Under Serbian law, the arbitration agreement must be in writing, and is deemed to be in writing if contained in documents signed by the parties or in other forms of communication exchanged between the parties that provide written proof of the existence of the parties' mutual agreement to settle the dispute through arbitration.

Arbitration may only be agreed upon for the resolution of proprietary disputes arising out of rights of the parties over which they may freely dispose. Claims where the subject matter is in the exclusive jurisdiction of the state courts (such as disputes concerning real estate in Serbia, marital and family disputes, personal status rights etc.) are not arbitrable.

The Arbitration Act does not stipulate a maximum duration of the arbitration proceedings. However, the Act does require the arbitrators to diligently and efficiently carry out their duties as arbitrators. The parties are free to agree on the substantive law, the procedural rules, the seat and language of arbitration.

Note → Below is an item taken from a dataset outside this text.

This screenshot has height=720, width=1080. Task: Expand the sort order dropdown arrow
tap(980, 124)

Depending on the agreement between the contracting parties, arbitration proceedings may be presided over by an arbitral tribunal or by a sole arbitrator. There may only be an odd number of arbitrators. In addition, the parties may agree on the procedure for appointing the arbitrators. However, if no agreement has been stipulated in the arbitration agreement or reached between the parties in this respect, a local court shall decide how the arbitrators should be appointed.

The decisions of arbitral tribunals are based on material laws, legal rules, agreements and customs; however, the tribunal may also decide on the basis of what is just and fair (ex aequo et bono) if the parties have so agreed. If the parties have not agreed on the applicable substantive law and legal rules governing the arbitral proceedings, the arbitral tribunal or arbitration court may decide on the basis of conflict of laws rules.

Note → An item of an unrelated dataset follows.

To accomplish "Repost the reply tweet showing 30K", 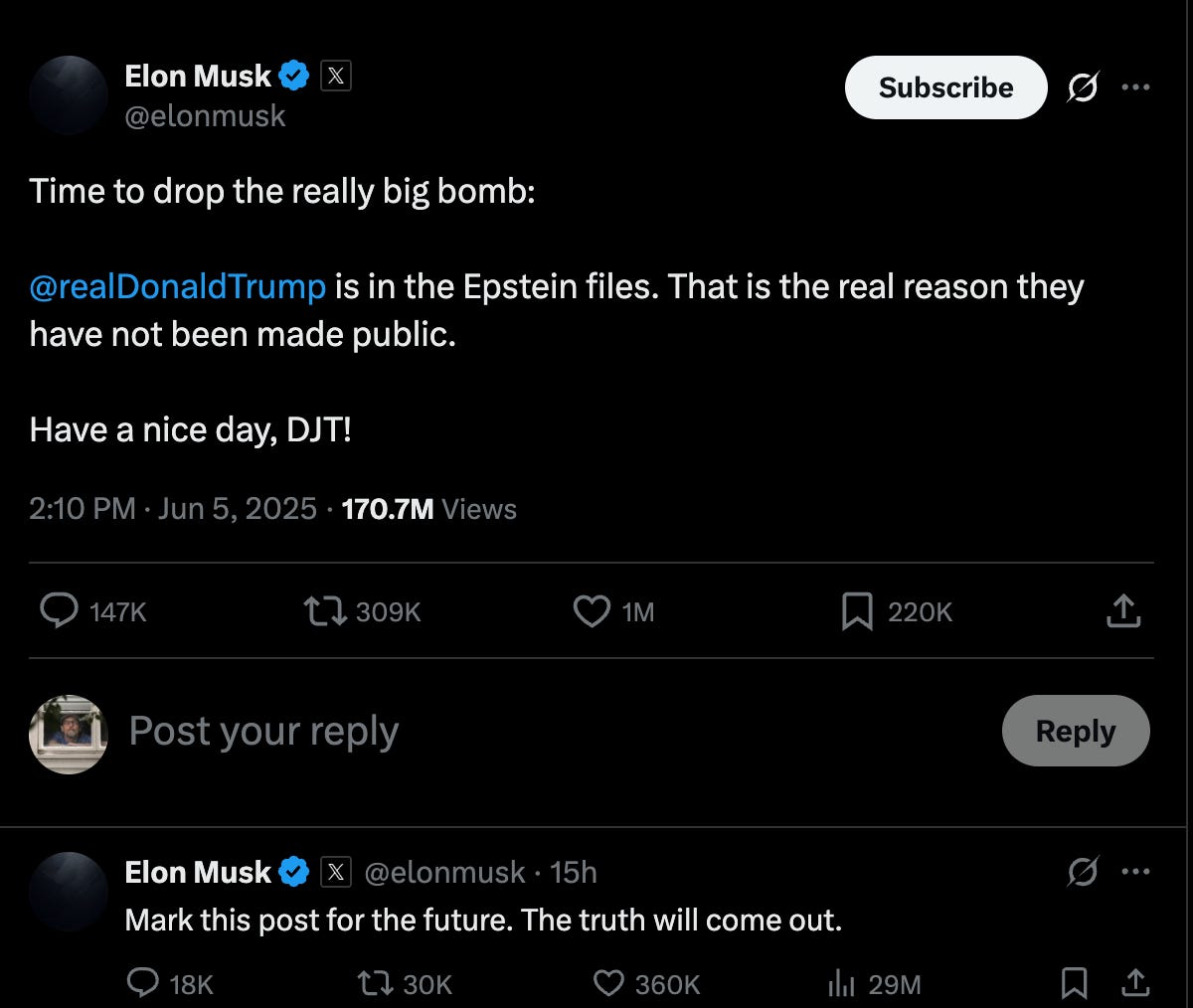I will [376, 984].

The Arbitration Act provides that arbitral tribunals have the authority, unless the parties to the arbitration agree otherwise, to order upon request of a party such interim measures as the tribunal deems necessary.

The Arbitration Act stipulates that the parties may request interim measures from a court either before or during arbitral proceedings (Article 15 Arbitration Act). The Arbitration Act also stipulates that this possibility exists even when the arbitration agreement relates to arbitration that has its seat outside of Serbia.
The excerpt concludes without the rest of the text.